Begin mei 2019 brak legionella uit in het Gentse havengebied, waarbij vooral mensen uit Evergem en de Gentse kanaalzone getroffen werden. Tegen het eind van de maand waren er 32 personen besmet, van wie er twee om het leven kwamen. Het Vlaamse Agentschap Zorg en Gezondheid voerde een groot brononderzoek uit en identificeerde de papierfab riek van Stora Enso in Langerbrugge als de mogelijke bron van de legionellabesmetting. De identiteit van het bedrijf werd afgeschermd omwille van het gerechtelijke onderzoek, maar Stora Enso bevestigde begin juni 2019 dat de hoogoven van de papierfabriek een mogelijke bron van de besmetting was. De koeltoren werd een tijdlang stilgelegd voor grondig onderhoud en reiniging.
Het parket vroeg en kreeg de doorverwijzing naar de correctionele rechtbank van de nv Stora Enso Langerbrugge en van drie personen met een specifieke functie binnen het bedrijf. Het gaat om de toenmalige directeur van de fabriek en twee milieuverantwoordelijken. Ze worden verdacht van onopzettelijke doding van de twee dodelijke slachtoffers, onopzettelijke slagen aan 30 personen die besmet en daardoor ziek geworden zijn, en van schending van de zorgplicht.
Stora Enso had al afgesproken met enkele slachtoffers om hun schade te vergoeden, en de zaak werd enkele keren uitgesteld om een akkoord te bereiken met alle burgerlijke partijen.

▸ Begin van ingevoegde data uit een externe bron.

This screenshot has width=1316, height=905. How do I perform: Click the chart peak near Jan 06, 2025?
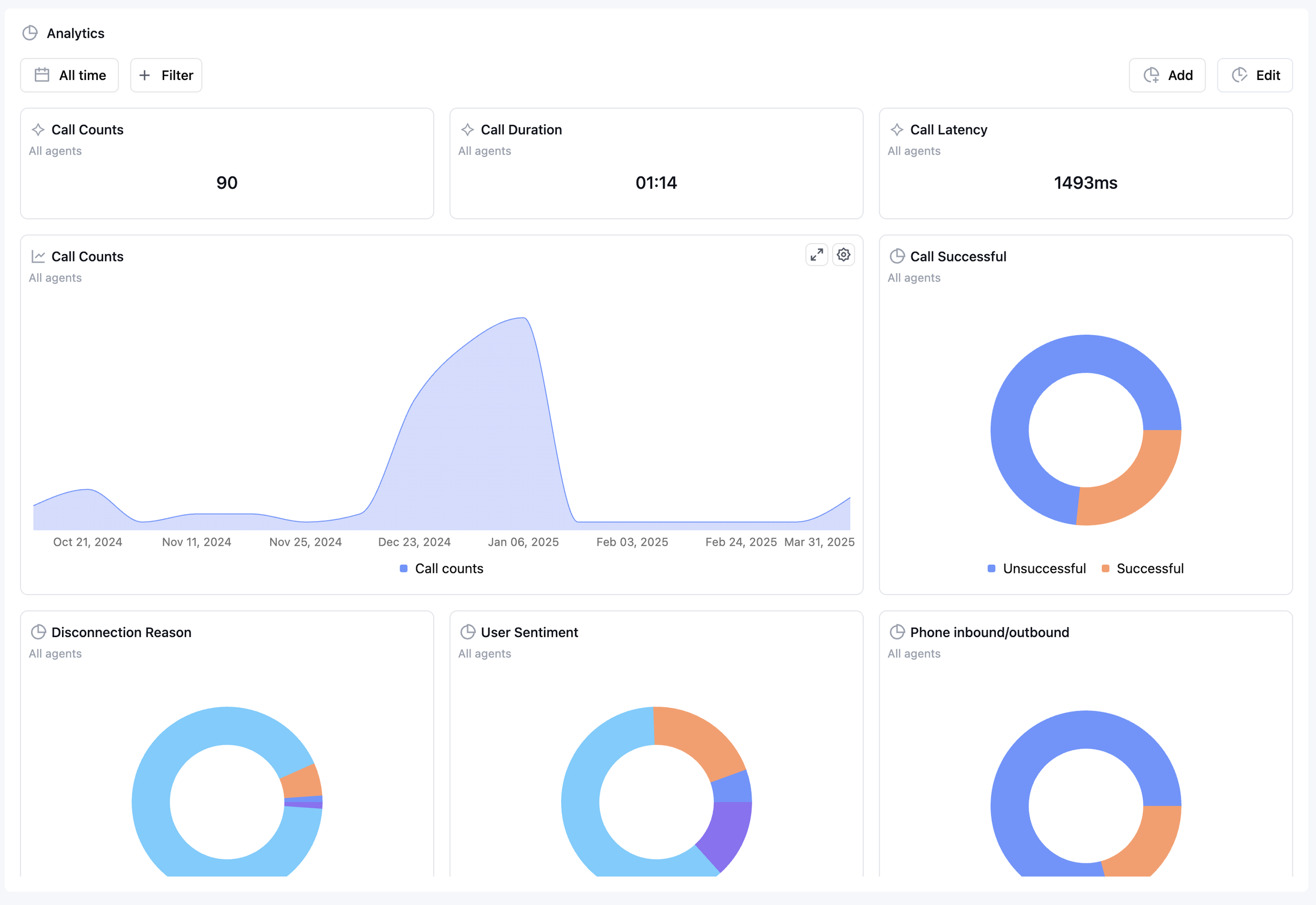tap(524, 318)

Dinsdag bleek dat de beklaagden deze zomer een akkoord bereikt hebben met het openbaar ministerie via de procedure 'voorafgaande erkenning van schuld' of 'guilty plea'. Die verschilt van de verruimde minnelijke schikking of afkoopwet en werd nog heel zelden gebruikt sinds de invoering ervan in 2016.
De erkenning van schuld moet afgetoetst worden door de rechtbank, die het akkoord al dan niet kan bekrachtigen. De beklaagden vragen een opschorting van straf en het bedrijf is akkoord om een geldboete van 400.000 euro te betalen. De bekrachtiging door de rechtbank kon vandaag nog niet gebeuren, omdat enkele burgerlijke partijen nog wachten op de formele afhandeling van de schadevergoeding voor de slachtoffers. De zaak werd uitgesteld naar 9 januari.